-- What is expected --
Exactly as they appear, print the line with "Task: Click the Қарыз сомасы slider handle" and each line after it through the end of the entries below; leave out pictures.

Dataset entries
....
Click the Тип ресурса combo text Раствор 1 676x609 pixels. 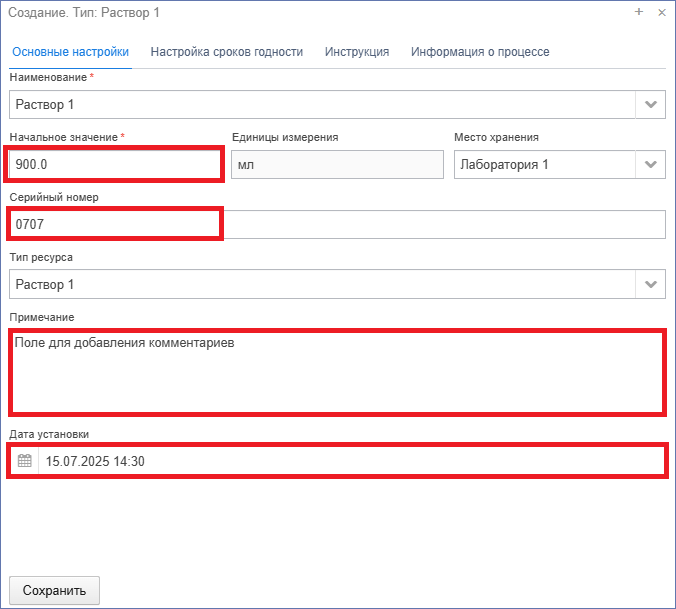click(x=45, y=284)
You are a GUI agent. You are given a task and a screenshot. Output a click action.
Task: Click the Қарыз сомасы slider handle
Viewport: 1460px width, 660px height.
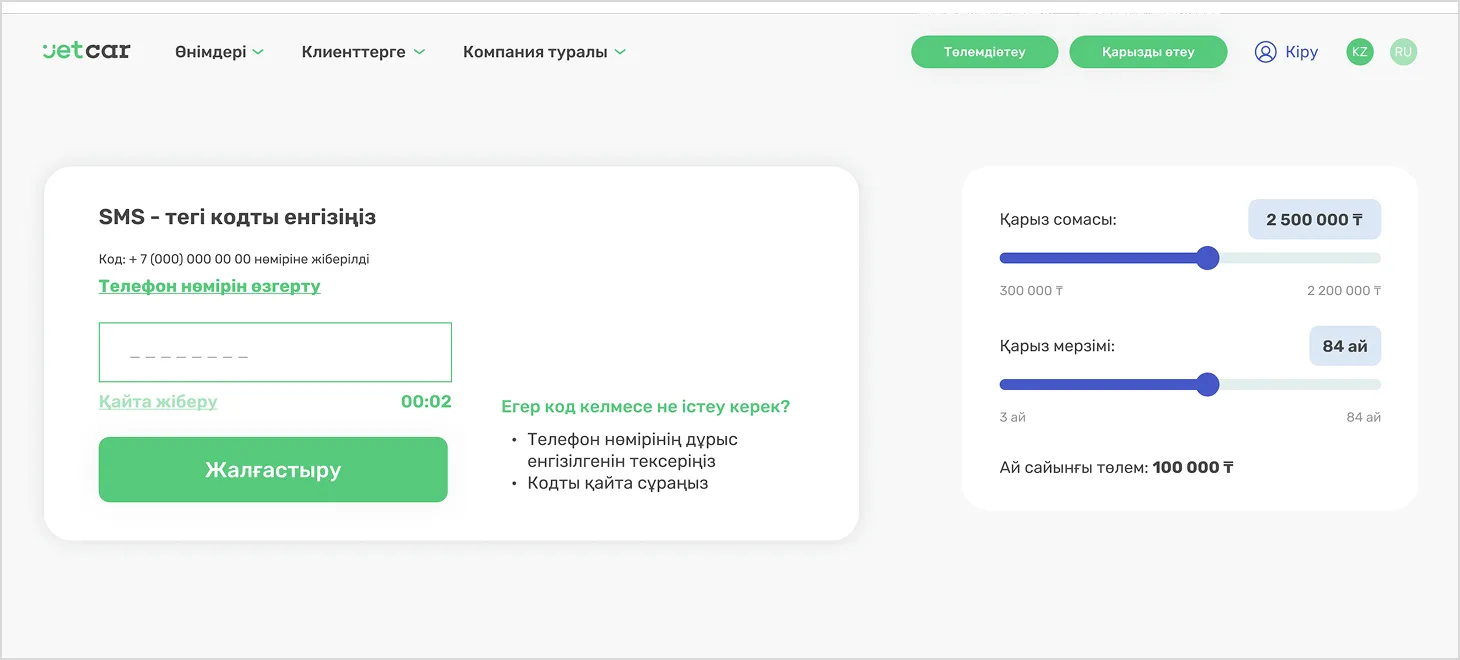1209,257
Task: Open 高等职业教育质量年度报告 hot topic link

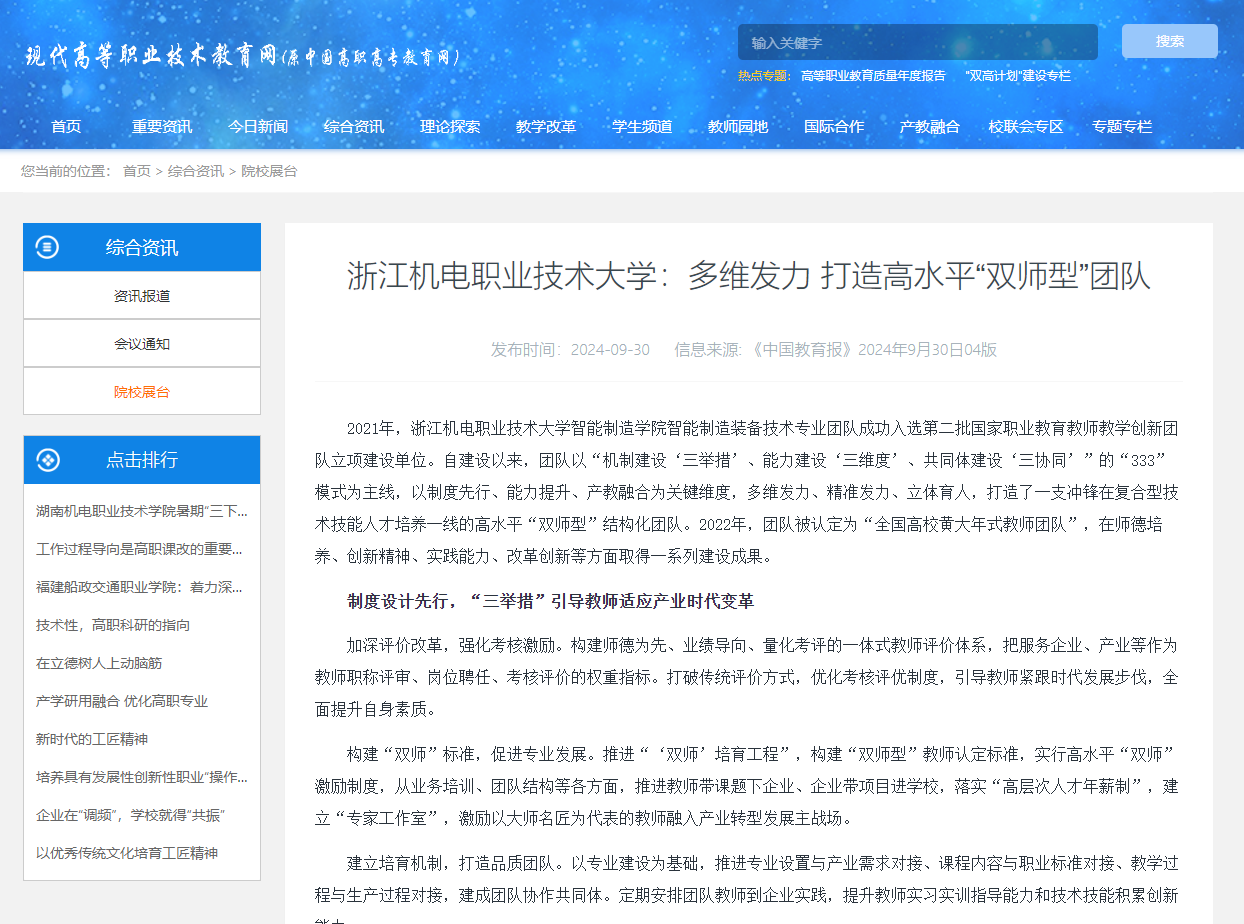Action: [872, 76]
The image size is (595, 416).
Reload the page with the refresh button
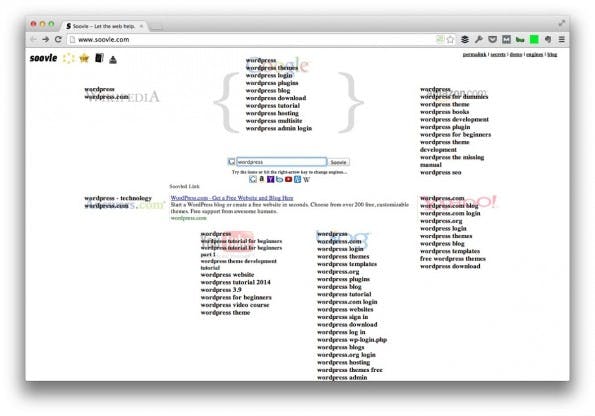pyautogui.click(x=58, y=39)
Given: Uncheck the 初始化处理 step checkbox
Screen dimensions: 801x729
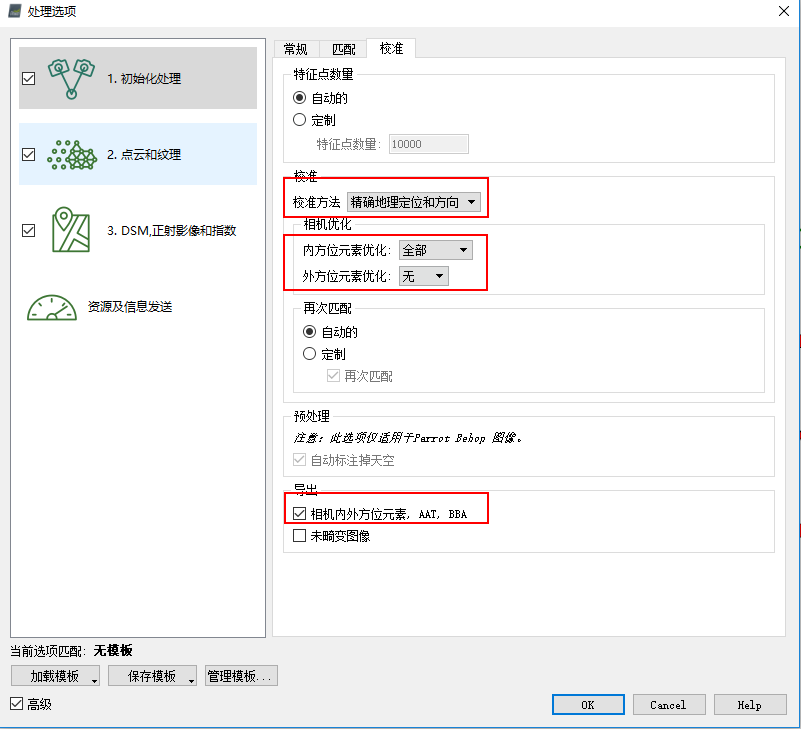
....
-- Output below --
Task: Click the Қарыз сомасы slider handle
Viewport: 1460px width, 660px height.
1209,257
Task: Open 高等职业教育质量年度报告 hot topic link

Action: [872, 76]
The image size is (595, 416).
Reload the page with the refresh button
pyautogui.click(x=58, y=39)
Given: Uncheck the 初始化处理 step checkbox
Screen dimensions: 801x729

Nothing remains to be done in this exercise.